■ **INFORMATION SHOWN**
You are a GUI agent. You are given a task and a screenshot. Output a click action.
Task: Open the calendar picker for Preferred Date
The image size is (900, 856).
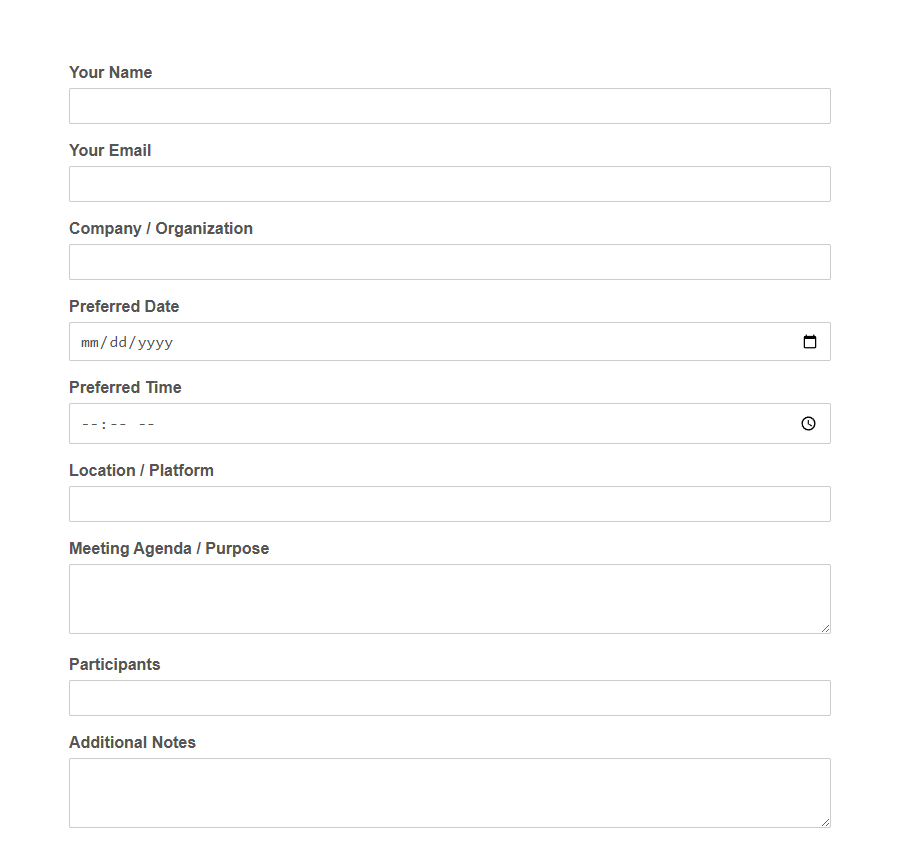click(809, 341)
---
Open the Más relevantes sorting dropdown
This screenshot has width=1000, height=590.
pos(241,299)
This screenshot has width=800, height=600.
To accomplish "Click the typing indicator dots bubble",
==
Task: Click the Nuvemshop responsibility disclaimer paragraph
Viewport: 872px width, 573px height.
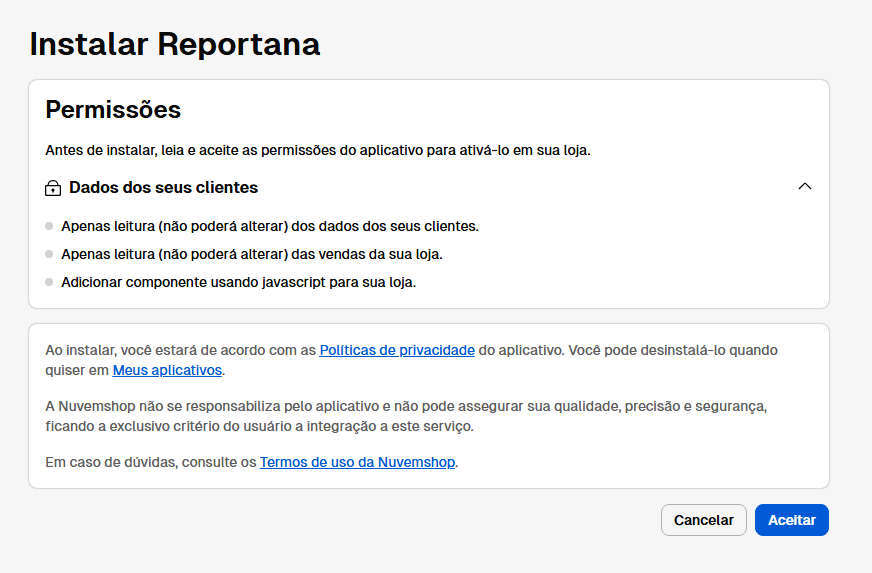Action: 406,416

■ **WORK INSTRUCTION**
Above are the entries. Output exactly the lines beginning with the line that has "This screenshot has width=800, height=600." and ending with the line that has "the typing indicator".

■ **WRITTEN ANSWER**
This screenshot has width=800, height=600.
To accomplish "Click the typing indicator dots bubble",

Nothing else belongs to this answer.